9 Ladies Dancing stand for the nine Fruits of the Holy Spirit
 Wednesday after Christmas (January 2), Wednesday, was a great day! I felt good, got up early, worked on the forum, had a big breakfast and lunch. I felt very good so I did a lot… including meditation. It was also the first day that I started to exchange emails with Luciana in Rio. I met her on the Cancer Forum. Her grandmother is sick with Breast Cancer. Your emails are in Portuguese giving me an opportunity to practice writing in my "native" language.

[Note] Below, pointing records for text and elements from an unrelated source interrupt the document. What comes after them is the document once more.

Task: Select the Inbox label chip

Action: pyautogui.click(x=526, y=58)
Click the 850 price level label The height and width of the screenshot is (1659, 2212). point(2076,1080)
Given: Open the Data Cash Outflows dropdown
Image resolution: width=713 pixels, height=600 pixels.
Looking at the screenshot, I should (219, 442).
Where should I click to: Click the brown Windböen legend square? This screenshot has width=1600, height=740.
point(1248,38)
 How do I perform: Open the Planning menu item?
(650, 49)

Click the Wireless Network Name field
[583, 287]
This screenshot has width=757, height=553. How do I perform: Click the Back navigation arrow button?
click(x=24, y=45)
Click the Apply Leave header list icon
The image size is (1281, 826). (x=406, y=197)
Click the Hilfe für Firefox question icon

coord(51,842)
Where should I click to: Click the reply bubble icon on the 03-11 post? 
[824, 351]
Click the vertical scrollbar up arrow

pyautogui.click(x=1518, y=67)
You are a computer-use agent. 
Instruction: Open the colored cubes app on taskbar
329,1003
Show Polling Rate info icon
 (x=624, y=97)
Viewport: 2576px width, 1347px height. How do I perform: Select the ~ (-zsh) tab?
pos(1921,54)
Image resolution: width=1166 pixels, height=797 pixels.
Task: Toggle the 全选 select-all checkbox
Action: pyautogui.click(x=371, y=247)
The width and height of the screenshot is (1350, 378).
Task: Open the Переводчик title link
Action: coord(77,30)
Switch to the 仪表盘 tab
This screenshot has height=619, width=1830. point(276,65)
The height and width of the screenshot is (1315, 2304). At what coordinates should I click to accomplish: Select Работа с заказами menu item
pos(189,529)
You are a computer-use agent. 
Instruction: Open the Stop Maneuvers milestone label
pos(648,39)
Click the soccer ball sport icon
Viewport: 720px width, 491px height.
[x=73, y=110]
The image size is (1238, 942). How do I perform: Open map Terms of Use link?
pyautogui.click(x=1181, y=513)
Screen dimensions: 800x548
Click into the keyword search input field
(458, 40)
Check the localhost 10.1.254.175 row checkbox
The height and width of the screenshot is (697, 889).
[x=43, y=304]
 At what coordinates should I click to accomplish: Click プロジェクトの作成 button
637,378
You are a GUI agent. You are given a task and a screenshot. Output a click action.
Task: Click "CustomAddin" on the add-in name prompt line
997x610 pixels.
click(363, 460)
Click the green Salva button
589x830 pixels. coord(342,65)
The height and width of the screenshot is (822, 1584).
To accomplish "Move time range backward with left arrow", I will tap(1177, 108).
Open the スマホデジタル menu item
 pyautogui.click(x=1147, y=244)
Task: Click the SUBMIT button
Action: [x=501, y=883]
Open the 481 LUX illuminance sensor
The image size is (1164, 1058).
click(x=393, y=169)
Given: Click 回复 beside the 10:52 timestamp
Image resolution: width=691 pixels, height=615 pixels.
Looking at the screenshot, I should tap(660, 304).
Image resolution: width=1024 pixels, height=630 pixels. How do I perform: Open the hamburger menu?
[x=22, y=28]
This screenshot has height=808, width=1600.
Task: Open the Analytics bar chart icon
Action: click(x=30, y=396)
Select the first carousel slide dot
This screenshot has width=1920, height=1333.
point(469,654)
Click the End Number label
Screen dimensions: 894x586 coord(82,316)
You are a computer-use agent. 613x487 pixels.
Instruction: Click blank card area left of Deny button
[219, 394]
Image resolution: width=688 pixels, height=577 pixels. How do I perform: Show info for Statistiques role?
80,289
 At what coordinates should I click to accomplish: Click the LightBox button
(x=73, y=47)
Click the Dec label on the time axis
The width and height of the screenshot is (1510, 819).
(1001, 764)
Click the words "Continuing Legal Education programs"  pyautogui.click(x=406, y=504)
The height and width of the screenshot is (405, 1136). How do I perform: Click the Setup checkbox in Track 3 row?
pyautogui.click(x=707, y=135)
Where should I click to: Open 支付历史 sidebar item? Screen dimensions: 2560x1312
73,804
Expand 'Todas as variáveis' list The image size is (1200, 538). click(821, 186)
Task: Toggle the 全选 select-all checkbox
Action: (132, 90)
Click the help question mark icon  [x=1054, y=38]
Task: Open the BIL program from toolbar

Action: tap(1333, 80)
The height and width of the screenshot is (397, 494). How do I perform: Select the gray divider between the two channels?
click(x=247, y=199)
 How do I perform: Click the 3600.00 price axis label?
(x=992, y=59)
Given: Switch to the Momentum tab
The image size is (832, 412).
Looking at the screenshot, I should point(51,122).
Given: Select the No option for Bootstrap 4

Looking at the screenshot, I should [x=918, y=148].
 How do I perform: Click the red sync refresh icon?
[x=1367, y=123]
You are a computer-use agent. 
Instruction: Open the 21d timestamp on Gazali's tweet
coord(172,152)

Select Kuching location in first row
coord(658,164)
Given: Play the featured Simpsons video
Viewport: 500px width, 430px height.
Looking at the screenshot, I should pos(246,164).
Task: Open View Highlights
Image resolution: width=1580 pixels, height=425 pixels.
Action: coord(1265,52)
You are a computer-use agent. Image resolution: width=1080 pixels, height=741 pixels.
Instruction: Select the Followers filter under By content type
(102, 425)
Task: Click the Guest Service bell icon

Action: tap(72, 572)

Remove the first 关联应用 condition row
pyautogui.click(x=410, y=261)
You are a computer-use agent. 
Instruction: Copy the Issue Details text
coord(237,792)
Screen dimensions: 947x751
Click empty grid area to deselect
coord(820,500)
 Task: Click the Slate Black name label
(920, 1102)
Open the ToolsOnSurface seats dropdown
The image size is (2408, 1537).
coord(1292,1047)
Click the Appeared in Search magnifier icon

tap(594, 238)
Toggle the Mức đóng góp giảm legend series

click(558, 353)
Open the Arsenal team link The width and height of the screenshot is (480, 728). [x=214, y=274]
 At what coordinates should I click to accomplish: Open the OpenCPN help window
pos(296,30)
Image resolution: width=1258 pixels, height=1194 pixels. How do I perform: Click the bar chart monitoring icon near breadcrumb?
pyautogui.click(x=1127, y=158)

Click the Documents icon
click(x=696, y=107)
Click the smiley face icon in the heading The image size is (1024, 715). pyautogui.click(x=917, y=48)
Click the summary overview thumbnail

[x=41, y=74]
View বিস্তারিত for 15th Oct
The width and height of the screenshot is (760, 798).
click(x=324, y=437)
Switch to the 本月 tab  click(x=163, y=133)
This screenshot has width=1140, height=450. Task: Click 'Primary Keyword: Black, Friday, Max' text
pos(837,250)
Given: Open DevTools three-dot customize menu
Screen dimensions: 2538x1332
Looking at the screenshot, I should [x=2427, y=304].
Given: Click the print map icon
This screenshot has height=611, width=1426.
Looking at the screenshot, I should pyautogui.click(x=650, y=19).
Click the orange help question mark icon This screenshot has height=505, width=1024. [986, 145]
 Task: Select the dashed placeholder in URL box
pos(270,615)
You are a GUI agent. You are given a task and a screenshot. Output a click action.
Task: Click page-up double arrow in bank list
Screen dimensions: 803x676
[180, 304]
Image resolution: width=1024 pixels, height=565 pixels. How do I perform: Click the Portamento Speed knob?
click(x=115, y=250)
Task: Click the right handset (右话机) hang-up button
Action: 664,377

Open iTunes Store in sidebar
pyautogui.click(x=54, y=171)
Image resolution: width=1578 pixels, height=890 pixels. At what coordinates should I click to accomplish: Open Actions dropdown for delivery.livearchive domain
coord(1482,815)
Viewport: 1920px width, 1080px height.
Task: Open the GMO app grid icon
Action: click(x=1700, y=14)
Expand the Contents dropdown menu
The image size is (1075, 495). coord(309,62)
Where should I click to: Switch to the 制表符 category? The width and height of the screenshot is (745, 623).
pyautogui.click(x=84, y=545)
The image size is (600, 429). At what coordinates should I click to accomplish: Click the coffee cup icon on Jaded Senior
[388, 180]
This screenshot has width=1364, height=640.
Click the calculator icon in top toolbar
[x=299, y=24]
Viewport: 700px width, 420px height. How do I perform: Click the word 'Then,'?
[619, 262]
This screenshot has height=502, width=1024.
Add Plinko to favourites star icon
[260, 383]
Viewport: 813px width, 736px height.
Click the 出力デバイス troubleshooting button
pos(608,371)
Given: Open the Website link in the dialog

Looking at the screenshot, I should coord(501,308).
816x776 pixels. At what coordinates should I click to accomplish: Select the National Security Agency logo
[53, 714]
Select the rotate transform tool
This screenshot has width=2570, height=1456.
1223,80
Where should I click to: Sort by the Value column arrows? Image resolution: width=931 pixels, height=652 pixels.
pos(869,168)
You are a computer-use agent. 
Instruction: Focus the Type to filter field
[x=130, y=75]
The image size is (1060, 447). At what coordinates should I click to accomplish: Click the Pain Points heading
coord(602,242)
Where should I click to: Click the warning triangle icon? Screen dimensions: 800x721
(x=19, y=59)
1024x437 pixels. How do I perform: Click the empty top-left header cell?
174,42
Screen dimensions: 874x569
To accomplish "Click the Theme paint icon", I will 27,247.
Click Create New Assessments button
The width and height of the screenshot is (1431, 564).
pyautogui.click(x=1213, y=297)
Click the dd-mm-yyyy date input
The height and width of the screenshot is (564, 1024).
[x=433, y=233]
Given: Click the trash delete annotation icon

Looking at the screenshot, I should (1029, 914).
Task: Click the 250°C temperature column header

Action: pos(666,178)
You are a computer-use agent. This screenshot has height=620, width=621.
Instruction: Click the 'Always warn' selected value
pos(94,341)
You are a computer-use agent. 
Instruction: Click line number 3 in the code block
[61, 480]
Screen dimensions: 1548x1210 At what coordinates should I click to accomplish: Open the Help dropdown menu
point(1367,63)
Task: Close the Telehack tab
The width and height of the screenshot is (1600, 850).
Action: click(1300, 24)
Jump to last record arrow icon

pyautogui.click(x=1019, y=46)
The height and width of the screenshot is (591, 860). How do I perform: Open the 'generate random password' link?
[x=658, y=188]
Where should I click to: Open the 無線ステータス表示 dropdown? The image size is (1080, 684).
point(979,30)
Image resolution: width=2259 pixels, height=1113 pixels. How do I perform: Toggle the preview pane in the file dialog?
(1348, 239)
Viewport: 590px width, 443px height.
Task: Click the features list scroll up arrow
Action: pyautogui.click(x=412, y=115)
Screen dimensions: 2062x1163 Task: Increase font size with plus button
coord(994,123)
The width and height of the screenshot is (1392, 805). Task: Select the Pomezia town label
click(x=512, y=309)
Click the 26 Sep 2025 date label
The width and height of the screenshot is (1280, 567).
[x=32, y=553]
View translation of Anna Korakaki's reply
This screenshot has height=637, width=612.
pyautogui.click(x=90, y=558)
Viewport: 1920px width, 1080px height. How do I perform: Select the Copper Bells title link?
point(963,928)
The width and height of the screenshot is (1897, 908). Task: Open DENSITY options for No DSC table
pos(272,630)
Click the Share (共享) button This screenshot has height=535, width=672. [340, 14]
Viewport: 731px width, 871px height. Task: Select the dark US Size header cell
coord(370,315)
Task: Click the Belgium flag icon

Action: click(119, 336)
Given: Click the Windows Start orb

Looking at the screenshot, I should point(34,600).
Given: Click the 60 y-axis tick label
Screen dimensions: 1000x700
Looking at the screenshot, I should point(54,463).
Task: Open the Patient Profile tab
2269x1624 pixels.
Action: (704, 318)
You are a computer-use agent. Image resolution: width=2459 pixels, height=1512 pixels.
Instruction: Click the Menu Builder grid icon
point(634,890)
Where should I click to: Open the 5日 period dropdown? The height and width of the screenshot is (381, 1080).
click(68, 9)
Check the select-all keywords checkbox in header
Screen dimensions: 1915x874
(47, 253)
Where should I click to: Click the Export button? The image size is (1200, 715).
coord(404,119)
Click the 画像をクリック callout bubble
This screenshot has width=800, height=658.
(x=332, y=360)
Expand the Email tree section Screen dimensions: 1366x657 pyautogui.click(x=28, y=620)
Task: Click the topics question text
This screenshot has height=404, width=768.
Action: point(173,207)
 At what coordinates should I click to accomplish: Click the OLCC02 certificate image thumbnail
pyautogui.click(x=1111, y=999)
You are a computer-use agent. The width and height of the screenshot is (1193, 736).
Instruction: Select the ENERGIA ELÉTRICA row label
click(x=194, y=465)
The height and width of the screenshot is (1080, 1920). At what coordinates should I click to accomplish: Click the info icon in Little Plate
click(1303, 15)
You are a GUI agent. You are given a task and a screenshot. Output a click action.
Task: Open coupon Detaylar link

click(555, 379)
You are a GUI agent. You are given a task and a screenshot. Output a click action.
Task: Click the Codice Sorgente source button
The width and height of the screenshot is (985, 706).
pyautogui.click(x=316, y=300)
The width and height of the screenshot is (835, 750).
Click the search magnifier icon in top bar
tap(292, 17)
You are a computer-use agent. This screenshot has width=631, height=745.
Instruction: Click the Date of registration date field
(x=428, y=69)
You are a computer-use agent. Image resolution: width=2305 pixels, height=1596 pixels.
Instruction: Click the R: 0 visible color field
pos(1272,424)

The nine Fruits of the Holy Spirit are:

  1. Love: This is the greatest of all gifts; As Paul said, "the greatest of these is Love."
  2. Joy: Not just happiness, Joy has an element of satisfaction with life. Unfortunately, my depression blocks most experiences of Joy.
  3. Peace: I wish I could experience Peace in my soul and mind. My soul and mind are troubled.
  4. Longsuffering: Patience is also a thing that is hard to learn. We learn patience by going through suffering and who likes that?
  5. Kindness: This is my greatest gift. I have a nature empathic nature… at least I try. I think most members on the Cancer Forum would agree.
  6. Goodness: Hah. Goodness is not my strongest gift. But sometimes I think of goodness as doing what is right. I think every person has made bad choices. I certainly have.
  7. Faithfulness: I think of this a loyalty. I try to be loyal to others but sometimes I fall short. I have disappointed so many people. But faithfulness also means personal integrity.
  8. Gentleness: I think I can be very gentle. But sometimes I think gentleness is just swallowing my negative feelings. Maybe true gentleness needs assertiveness.
  9. Self-control: It might sound like a contradiction, but sometimes I do loss my self-control. I eat the wrong foods; I speak when I probably should shut up; and I can have a temper.

Friday, February 1, 2008

The Eight Day Of Christmas

8 Maids A-Milking stands for the eight beatitudes

New Years Day came and went so fast that I hardly remember anything but football. New Years Day has always been a slow, relaxing day in my life. Nothing very special; no significant memories associated with it. About the only tradition related to it I got from my ex in-laws: the required eating of black-eyed pees. Supposedly, eating black-eyed pees on New Years Day is required in order to make money during that year. It has not worked so far but I keep trying.

The Eight Beatitudes

  • Blessed are the poor in Spirit for theirs is the kingdom of heaven
  • Blessed are the meek for they shall posses the land
  • Blessed are they who mourn for they shall be comforter
  • Blessed are they that hunger and thirst after justice for they shall be fed
  • Blessed are the merciful for they shall obtain mercy
  • Blessed are the clean of heart for the shall see God
  • Blessed are the peacemakers for they shall be called the children of God
  • Blessed are they that suffer persecution for justice' sake for theirs is the kingdom of heaven
Several of these jump out at me. The main one is "Blessed are they who mourn." I do not think most people appreciate the value of truly mourning. Cultures that encourage their members to be stoic and to swallow their feelings tend to not be as healthy emotionally as cultures where emotions are openly displayed.
It is hard for me to express negative feelings. I truly believe that is the major cause of my depression. I do not even write my deepest, darkest feelings here… if you can believe that. It would really be a blessing to be able to open up to someone. That is why I like therapy so much, I can open up to my therapist even when I cannot or will not open up to others.